I fail often. Who doesn’t? But I don’t mind failing. Because failing at least says I’m trying. I’m famous for starting challenges and falling out somewhere in the middle. But I keep signing up for more challenges, pushing myself to reach higher heights than I would’ve if I’d just stayed comfortable and safe.
Failure is familiar to me now. And it might be to you too. But here’s the thing about failure. We shouldn’t just fail and cry; instead, after a failure, examine where you made a misstep so you can get better and try again.
- What went wrong? What’s the real problem here? Sometimes what seems to be the problem is only a symptom of the real problem. Delving into what the real problem is takes courage. It requires strength of character to face a failure and be willing to look for what caused it, especially if the problem is something you did.
- When did it go wrong? This, too, requires serious analysis. Quite often, even after things have already failed, we continue beating a dead horse, unwilling to accept that it’s time to figure out the lesson and move on. That creates a long plateau of failure. Going back and figuring out when the nosedive actually came, can be a challenge.
- Where did it go wrong? If you know when things went awry, it will be be easy to figure out the where – what was happening when things went wrong.

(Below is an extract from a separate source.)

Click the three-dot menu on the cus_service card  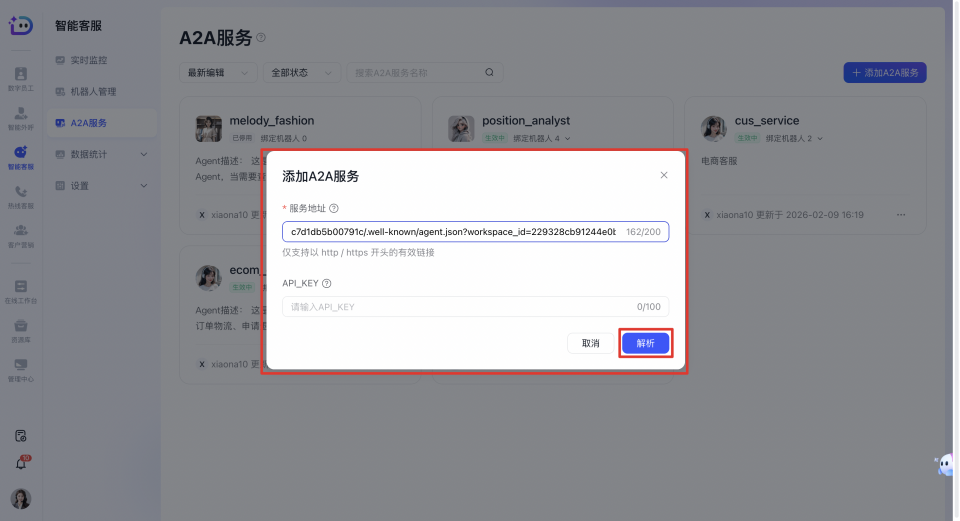point(901,215)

- Why did it go wrong? What was the single thing that led to the failure?
- How did I contribute to making it to wrong? Forget all the other circumstances that led to the failure. What am I personally responsible for? Which one of my gifts should I have used more wisely or liberally – my stewardship? Was I too distracted by my other ventures – my time management? Was I lackluster in my support and participation – my attitude?
- What can I learn from this experience? Now that I’ve accepted that venture has failed, what lesson can I take with me when I close up shop?
- How will I apply what I’ve learned in the future? This is the most important question but it can only happen if you’ve gone through all the other six. As they say, sometimes you win, sometimes you just get a lesson. Figure out the lesson and apply it. An entrepreneur friend of mine told me he keeps a list of his failed business ideas along with some of the things he learned from his failed attempts. As a writer, I also keep a file of articles and stories and poems that I’ve written that just didn’t work out. Sometimes, I can tell what didn’t work out with it even if I don’t yet know how to fix it. Every now and then, I return to my failures for inspiration or for lessons on what not to do.
Credit to Leadership Coach, John Maxwell for inspiring this introspective list.
3 quotes that I find relevant here:
- It’s easier to go from failure to success than from excuses to success.
- Failure is only the opportunity to begin again, only this time more wisely.
- Growth is in a series of mistakes; that’s the only way you learn.